Snead said he rode the train from Edinburgh and when they passed St. Andrews, he turned to the Scot sitting beside him and said: "Holy Hannah, look at that! What abandoned golf course is that?'

"The Scot was quite indignant and said 'I'll have you know that is St. Andrews!' Boy, he was really hot."

So was Snead after he won when he accepted his winner's check for exactly $600. Snead figures his expenses amounted to about $2,000.

"They said 'Are you coming back to defend?' and I said 'Are you kidding?' "


Carnoustie in 1953 and to this day is roughly the same size as a pint of single match Scotch. Hogan and his wife, Valerie, stayed at a private house in Dundee, about 11 miles to the west. There were no hotels with private baths available any closer.

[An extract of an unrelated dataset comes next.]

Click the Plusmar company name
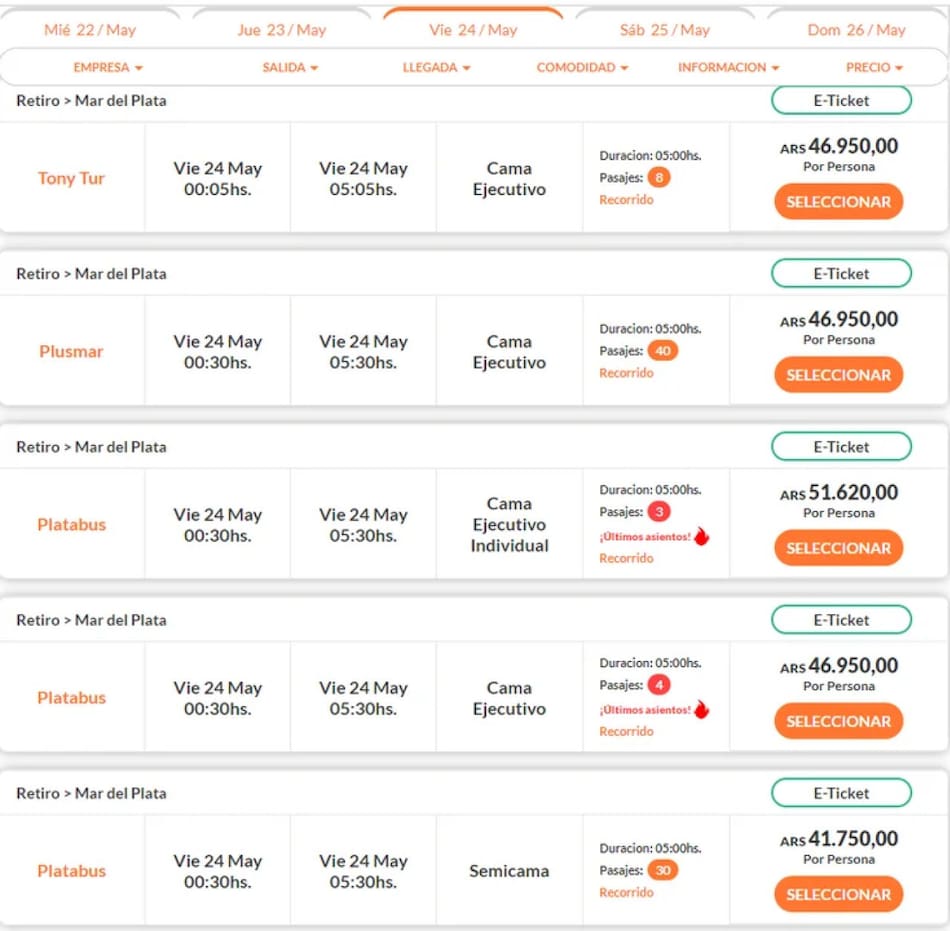This screenshot has width=950, height=931. click(x=71, y=352)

Hogan had a driver, his caddie and his housekeeper with him at Tay House in Dundee. He had to qualify for the Open, which he did easily, then shot a 73 in the first round. Hogan improved slightly to 71 in the second round, as Frank Sinatra showed up in the gallery before his concert date at Dundee.

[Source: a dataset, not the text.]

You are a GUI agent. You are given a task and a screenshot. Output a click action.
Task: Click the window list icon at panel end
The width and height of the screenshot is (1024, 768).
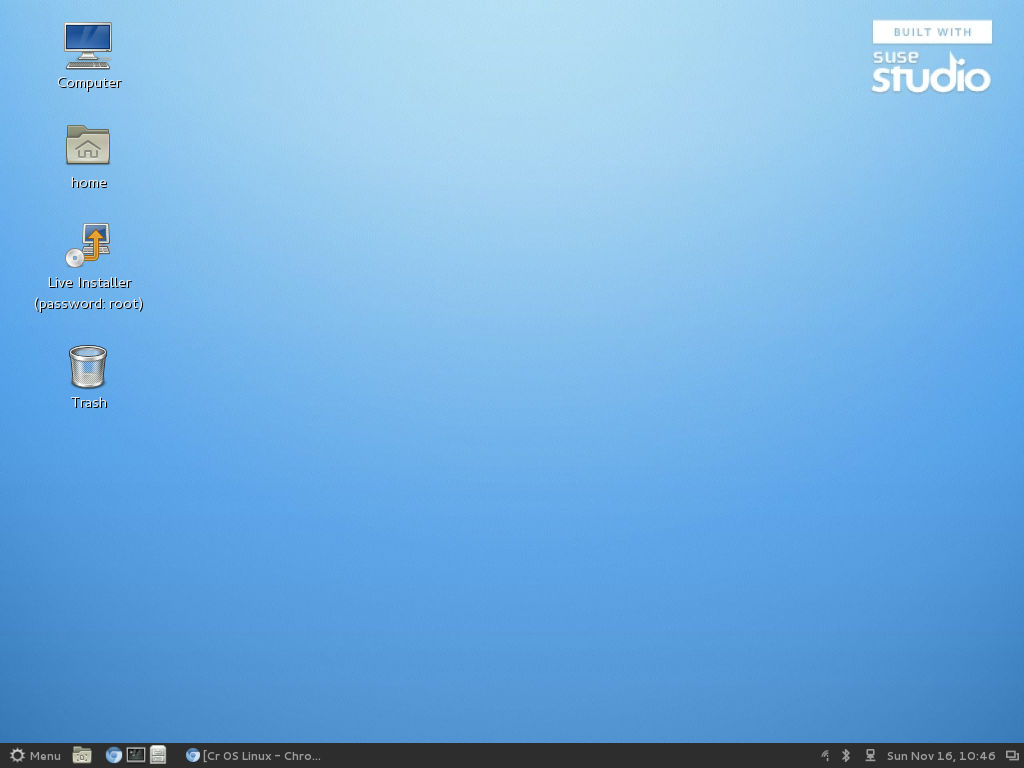(x=1012, y=756)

The final 36 holes were played on one day. Hogan's 70, played in a steady rain, tied him with Roberto de Vicenzo with 18 holes to go in the afternoon. He closed with a 68--aided by a chip-in birdie from near a greenside bunker on No. 5--and won by four shots.

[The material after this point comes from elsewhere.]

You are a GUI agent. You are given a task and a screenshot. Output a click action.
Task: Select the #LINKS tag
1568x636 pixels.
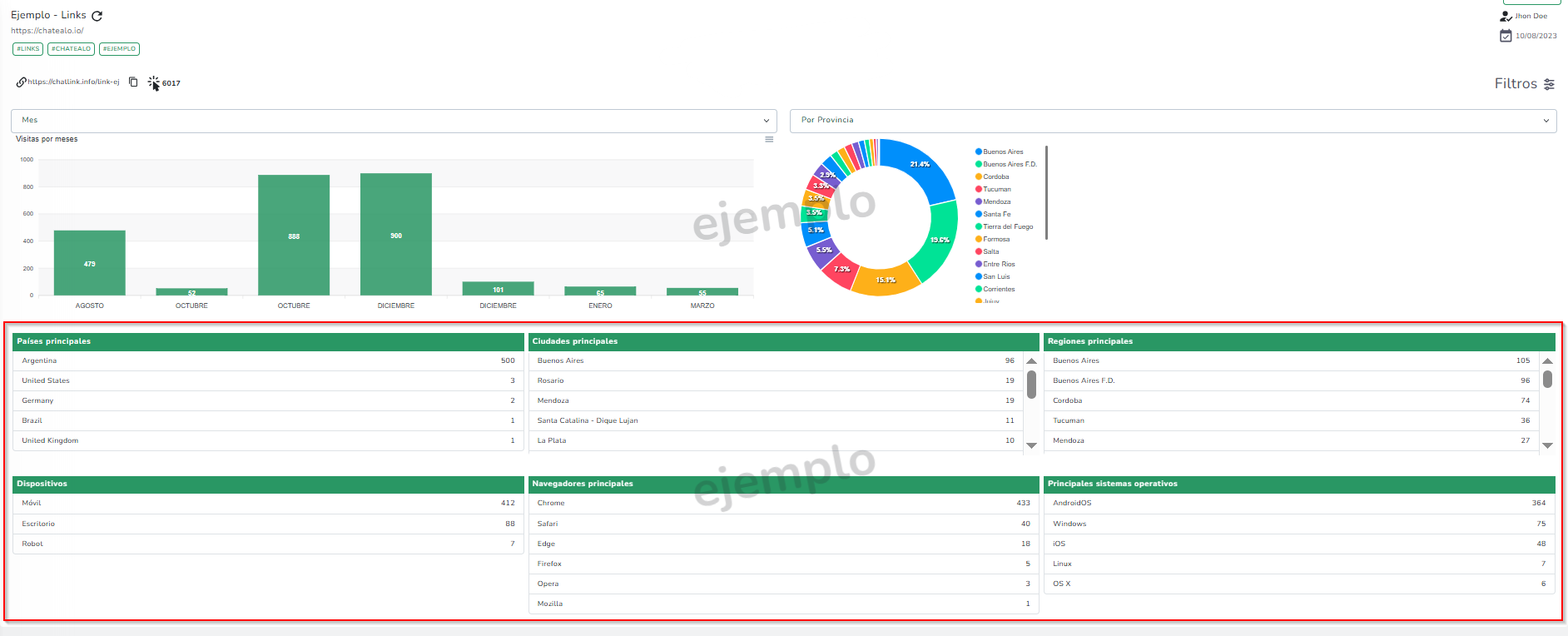(28, 49)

Hogan received the champion's medal and 500 pounds for his victory in a ceremony that was delayed slightly because the victor did not want to appear without a coat.

Valerie Hogan said later that Hogan thought it would be disrespectful to take part in the ceremony without wearing a coat. When he spoke to the gallery in his victory speech, Hogan said that winning the British Open had been his dream since childhood.

"I don't know when I'll be back, but I'll try to make it next year," Hogan said.

Of course, that's not at all what Hogan told the media a few minutes later.

"I did not come with the sole intention of taking away the trophy," Hogan told the media. "My intention was merely to satisfy a lot of people. Now I've won, I don't think I'll return next year."

Even though it was only July, for Hogan, it actually marked the end of his campaign. He won each of the three majors he played in 1953: the Masters, the U.S. Open and the British Open.

Hogan didn't have the opportunity to win all four in one year. He did not enter the PGA, which was played in the week before his victory at Carnoustie and was won by Walter Burkemo at Birmingham (Mich.) Country Club.


Cashmere underwear or not, the idol of Scots or not, a winner or not, Hogan didn't come back.

And as it turns out, there was something else Hogan didn't do.

The day after his victory at Carnoustie, Hogan boarded a U.S. Air Force plane at Leuchars airfield and flew to Paris to play in an army exhibition.

Leuchars is only about five miles from St. Andrews, but curiously, Hogan did not take the time to visit the ancestral home of golf.

He remains the only great player in history never to have seen St. Andrews.

This omission confuses neither Snead nor Nelson.

"I don't know why he didn't go, but I never knew all that much about Hogan anyway," Snead said. "He sort of did things his way. I guess you'd have to say he was pretty successful with his way, wouldn't you?"

Nelson, who was a caddie at the same Fort Worth course that also produced Hogan, wasn't surprised either.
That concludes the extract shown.